A block of data:
start

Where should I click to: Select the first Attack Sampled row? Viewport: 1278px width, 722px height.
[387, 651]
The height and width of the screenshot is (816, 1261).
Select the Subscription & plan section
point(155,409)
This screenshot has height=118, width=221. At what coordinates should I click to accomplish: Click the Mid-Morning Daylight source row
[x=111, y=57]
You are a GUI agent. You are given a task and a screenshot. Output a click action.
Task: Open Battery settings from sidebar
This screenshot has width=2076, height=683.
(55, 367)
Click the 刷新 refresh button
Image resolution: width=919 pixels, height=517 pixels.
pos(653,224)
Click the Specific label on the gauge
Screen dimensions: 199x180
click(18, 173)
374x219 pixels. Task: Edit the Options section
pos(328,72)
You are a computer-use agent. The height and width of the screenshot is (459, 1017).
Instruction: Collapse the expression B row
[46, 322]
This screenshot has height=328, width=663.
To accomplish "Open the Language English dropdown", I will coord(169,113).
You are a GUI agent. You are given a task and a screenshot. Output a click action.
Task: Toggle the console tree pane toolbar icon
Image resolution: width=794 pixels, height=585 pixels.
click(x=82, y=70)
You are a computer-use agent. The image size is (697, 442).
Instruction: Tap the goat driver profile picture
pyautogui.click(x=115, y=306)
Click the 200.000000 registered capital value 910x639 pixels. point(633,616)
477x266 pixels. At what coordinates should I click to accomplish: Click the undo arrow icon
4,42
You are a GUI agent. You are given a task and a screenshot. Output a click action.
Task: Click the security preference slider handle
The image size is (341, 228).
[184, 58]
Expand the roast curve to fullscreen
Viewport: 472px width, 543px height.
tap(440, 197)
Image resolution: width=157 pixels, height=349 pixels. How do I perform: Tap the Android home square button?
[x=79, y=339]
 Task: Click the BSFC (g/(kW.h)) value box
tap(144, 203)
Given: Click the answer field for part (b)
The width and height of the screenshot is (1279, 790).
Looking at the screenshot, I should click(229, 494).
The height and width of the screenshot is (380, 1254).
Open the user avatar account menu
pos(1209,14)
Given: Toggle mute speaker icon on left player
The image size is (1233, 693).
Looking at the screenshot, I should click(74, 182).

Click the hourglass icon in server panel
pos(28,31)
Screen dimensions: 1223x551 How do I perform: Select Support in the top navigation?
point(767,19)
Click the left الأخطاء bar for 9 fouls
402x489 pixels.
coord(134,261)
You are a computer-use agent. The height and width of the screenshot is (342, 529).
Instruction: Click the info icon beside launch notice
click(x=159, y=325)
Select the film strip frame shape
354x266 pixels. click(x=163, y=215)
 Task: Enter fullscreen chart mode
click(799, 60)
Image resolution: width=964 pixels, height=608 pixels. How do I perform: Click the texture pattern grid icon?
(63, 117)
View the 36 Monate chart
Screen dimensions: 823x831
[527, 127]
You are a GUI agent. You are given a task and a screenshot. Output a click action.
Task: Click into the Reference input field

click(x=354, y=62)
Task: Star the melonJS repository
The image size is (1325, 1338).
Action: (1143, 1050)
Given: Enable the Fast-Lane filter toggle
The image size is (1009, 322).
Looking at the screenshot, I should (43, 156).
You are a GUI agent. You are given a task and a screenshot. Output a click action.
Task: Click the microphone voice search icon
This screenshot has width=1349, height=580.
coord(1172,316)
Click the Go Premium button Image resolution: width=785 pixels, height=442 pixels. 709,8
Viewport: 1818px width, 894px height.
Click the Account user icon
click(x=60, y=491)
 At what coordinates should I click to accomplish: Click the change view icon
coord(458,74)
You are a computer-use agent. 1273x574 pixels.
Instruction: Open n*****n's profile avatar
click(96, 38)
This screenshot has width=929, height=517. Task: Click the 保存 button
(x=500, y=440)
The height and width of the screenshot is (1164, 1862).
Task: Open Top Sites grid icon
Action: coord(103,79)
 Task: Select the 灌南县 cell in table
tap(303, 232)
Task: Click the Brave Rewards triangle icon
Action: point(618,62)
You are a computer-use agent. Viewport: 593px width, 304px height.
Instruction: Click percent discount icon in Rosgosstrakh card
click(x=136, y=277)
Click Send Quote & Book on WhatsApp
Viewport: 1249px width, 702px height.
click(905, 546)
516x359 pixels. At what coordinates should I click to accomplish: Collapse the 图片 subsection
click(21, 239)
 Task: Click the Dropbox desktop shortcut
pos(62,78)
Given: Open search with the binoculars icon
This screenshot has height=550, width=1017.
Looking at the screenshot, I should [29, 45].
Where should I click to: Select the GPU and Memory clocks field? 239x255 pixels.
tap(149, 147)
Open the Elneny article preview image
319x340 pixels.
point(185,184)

end

Can you copy every item in the block of data above, word for word?

Problem solution:
Where should I click to: Select the first Attack Sampled row? Viewport: 1278px width, 722px height.
[387, 651]
The height and width of the screenshot is (816, 1261).
Select the Subscription & plan section
point(155,409)
This screenshot has height=118, width=221. At what coordinates should I click to accomplish: Click the Mid-Morning Daylight source row
[x=111, y=57]
You are a GUI agent. You are given a task and a screenshot. Output a click action.
Task: Open Battery settings from sidebar
This screenshot has width=2076, height=683.
(55, 367)
Click the 刷新 refresh button
Image resolution: width=919 pixels, height=517 pixels.
pos(653,224)
Click the Specific label on the gauge
Screen dimensions: 199x180
click(18, 173)
374x219 pixels. Task: Edit the Options section
pos(328,72)
You are a computer-use agent. The height and width of the screenshot is (459, 1017).
Instruction: Collapse the expression B row
[46, 322]
This screenshot has height=328, width=663.
To accomplish "Open the Language English dropdown", I will coord(169,113).
You are a GUI agent. You are given a task and a screenshot. Output a click action.
Task: Toggle the console tree pane toolbar icon
Image resolution: width=794 pixels, height=585 pixels.
click(x=82, y=70)
You are a computer-use agent. The image size is (697, 442).
Instruction: Tap the goat driver profile picture
pyautogui.click(x=115, y=306)
Click the 200.000000 registered capital value 910x639 pixels. point(633,616)
477x266 pixels. At what coordinates should I click to accomplish: Click the undo arrow icon
4,42
You are a GUI agent. You are given a task and a screenshot. Output a click action.
Task: Click the security preference slider handle
The image size is (341, 228).
[184, 58]
Expand the roast curve to fullscreen
Viewport: 472px width, 543px height.
tap(440, 197)
Image resolution: width=157 pixels, height=349 pixels. How do I perform: Tap the Android home square button?
[x=79, y=339]
 Task: Click the BSFC (g/(kW.h)) value box
tap(144, 203)
Given: Click the answer field for part (b)
The width and height of the screenshot is (1279, 790).
Looking at the screenshot, I should click(229, 494).
The height and width of the screenshot is (380, 1254).
Open the user avatar account menu
pos(1209,14)
Given: Toggle mute speaker icon on left player
The image size is (1233, 693).
Looking at the screenshot, I should click(74, 182).

Click the hourglass icon in server panel
pos(28,31)
Screen dimensions: 1223x551 How do I perform: Select Support in the top navigation?
point(767,19)
Click the left الأخطاء bar for 9 fouls
402x489 pixels.
coord(134,261)
You are a computer-use agent. The height and width of the screenshot is (342, 529).
Instruction: Click the info icon beside launch notice
click(x=159, y=325)
Select the film strip frame shape
354x266 pixels. click(x=163, y=215)
 Task: Enter fullscreen chart mode
click(799, 60)
Image resolution: width=964 pixels, height=608 pixels. How do I perform: Click the texture pattern grid icon?
(63, 117)
View the 36 Monate chart
Screen dimensions: 823x831
[527, 127]
You are a GUI agent. You are given a task and a screenshot. Output a click action.
Task: Click into the Reference input field

click(x=354, y=62)
Task: Star the melonJS repository
The image size is (1325, 1338).
Action: (1143, 1050)
Given: Enable the Fast-Lane filter toggle
The image size is (1009, 322).
Looking at the screenshot, I should (43, 156).
You are a GUI agent. You are given a task and a screenshot. Output a click action.
Task: Click the microphone voice search icon
This screenshot has width=1349, height=580.
coord(1172,316)
Click the Go Premium button Image resolution: width=785 pixels, height=442 pixels. 709,8
Viewport: 1818px width, 894px height.
Click the Account user icon
click(x=60, y=491)
 At what coordinates should I click to accomplish: Click the change view icon
coord(458,74)
You are a computer-use agent. 1273x574 pixels.
Instruction: Open n*****n's profile avatar
click(96, 38)
This screenshot has width=929, height=517. Task: Click the 保存 button
(x=500, y=440)
The height and width of the screenshot is (1164, 1862).
Task: Open Top Sites grid icon
Action: coord(103,79)
 Task: Select the 灌南县 cell in table
tap(303, 232)
Task: Click the Brave Rewards triangle icon
Action: point(618,62)
You are a computer-use agent. Viewport: 593px width, 304px height.
Instruction: Click percent discount icon in Rosgosstrakh card
click(x=136, y=277)
Click Send Quote & Book on WhatsApp
Viewport: 1249px width, 702px height.
click(905, 546)
516x359 pixels. At what coordinates should I click to accomplish: Collapse the 图片 subsection
click(21, 239)
 Task: Click the Dropbox desktop shortcut
pos(62,78)
Given: Open search with the binoculars icon
This screenshot has height=550, width=1017.
Looking at the screenshot, I should [29, 45].
Where should I click to: Select the GPU and Memory clocks field? 239x255 pixels.
tap(149, 147)
Open the Elneny article preview image
319x340 pixels.
point(185,184)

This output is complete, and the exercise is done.